The Star Formation Rate Efficiency of Neutral Atomic-dominated Hydrogen Gas in the Outskirts of Star Forming Galaxies from z~1 to z~3

TL;DR

This study measures the star formation rate efficiency of atomic hydrogen gas in the outskirts of star-forming galaxies from redshift 1 to 3, finding it consistently low (~1-3%) and not evolving significantly with redshift, likely due to low molecular content.

Contribution

It provides the first systematic measurement of atomic hydrogen SFR efficiency across z~1 to z~3, challenging models predicting redshift evolution and highlighting the role of molecular gas content.

Findings

SFR efficiency of HI gas at z>1 is 1-3% of the KS relation.

No significant evolution of SFR efficiency with redshift.

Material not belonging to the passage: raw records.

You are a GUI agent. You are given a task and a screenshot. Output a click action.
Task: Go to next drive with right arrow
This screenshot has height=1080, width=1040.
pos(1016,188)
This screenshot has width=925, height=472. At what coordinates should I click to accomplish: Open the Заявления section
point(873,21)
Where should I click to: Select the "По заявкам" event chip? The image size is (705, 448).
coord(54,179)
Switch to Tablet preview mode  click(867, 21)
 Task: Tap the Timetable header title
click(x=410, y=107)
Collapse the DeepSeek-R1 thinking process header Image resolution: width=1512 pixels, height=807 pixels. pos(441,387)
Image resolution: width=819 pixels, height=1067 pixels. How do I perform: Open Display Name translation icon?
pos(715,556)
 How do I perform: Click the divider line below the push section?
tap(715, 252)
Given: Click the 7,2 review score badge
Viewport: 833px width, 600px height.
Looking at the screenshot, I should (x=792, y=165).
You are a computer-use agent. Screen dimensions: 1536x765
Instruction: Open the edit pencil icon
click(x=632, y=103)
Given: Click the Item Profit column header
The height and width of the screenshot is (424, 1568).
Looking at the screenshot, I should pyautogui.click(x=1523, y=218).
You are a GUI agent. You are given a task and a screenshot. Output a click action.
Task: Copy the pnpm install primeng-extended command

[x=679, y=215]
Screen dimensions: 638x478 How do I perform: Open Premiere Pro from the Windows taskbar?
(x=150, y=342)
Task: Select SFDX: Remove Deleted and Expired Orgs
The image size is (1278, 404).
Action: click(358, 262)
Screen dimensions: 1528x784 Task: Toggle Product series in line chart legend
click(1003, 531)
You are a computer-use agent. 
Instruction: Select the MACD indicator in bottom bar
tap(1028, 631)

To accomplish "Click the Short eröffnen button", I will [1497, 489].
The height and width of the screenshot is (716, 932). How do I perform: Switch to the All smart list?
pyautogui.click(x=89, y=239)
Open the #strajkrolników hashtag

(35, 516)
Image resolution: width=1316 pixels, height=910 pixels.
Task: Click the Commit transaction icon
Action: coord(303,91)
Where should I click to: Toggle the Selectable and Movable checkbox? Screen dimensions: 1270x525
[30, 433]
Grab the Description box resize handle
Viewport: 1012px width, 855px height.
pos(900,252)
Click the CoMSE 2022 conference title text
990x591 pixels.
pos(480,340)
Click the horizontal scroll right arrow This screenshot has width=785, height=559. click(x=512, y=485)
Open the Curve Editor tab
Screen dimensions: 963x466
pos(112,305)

Low molecular content likely causes reduced SFR efficiency.

Abstract

Current observational evidence suggests that the star formation rate (SFR) efficiency of neutral atomic hydrogen gas measured in Damped Ly-alpha Systems (DLAs) at z~3 is more than 10 times lower than predicted by the Kennicutt-Schmidt (KS) relation. To understand the origin of this deficit, and to investigate possible evolution with redshift and galaxy properties, we measure the SFR efficiency of atomic gas at z~1, z~2, and z~3 around star-forming galaxies. We use new robust photometric redshifts in the Hubble Ultra Deep Field to create galaxy stacks in these three redshift bins, and measure the SFR efficiency by combining DLA absorber statistics with the observed rest-frame UV emission in the galaxies' outskirts. We find that the SFR efficiency of HI gas at z>1 is ~1-3% of that predicted by the KS relation. Contrary to simulations and models that predict a reduced SFR efficiency with decreasing metallicity and thus with increasing redshift, we find no significant evolution in the SFR efficiency with redshift. Our analysis instead suggests that the reduced SFR efficiency is driven by the low molecular content of this atomic-dominated phase, with metallicity playing a secondary effect in regulating the conversion between atomic and molecular gas. This interpretation is supported by the similarity between the observed SFR efficiency and that observed in local atomic-dominated gas, such as in the outskirts of local spiral galaxies and local dwarf galaxies.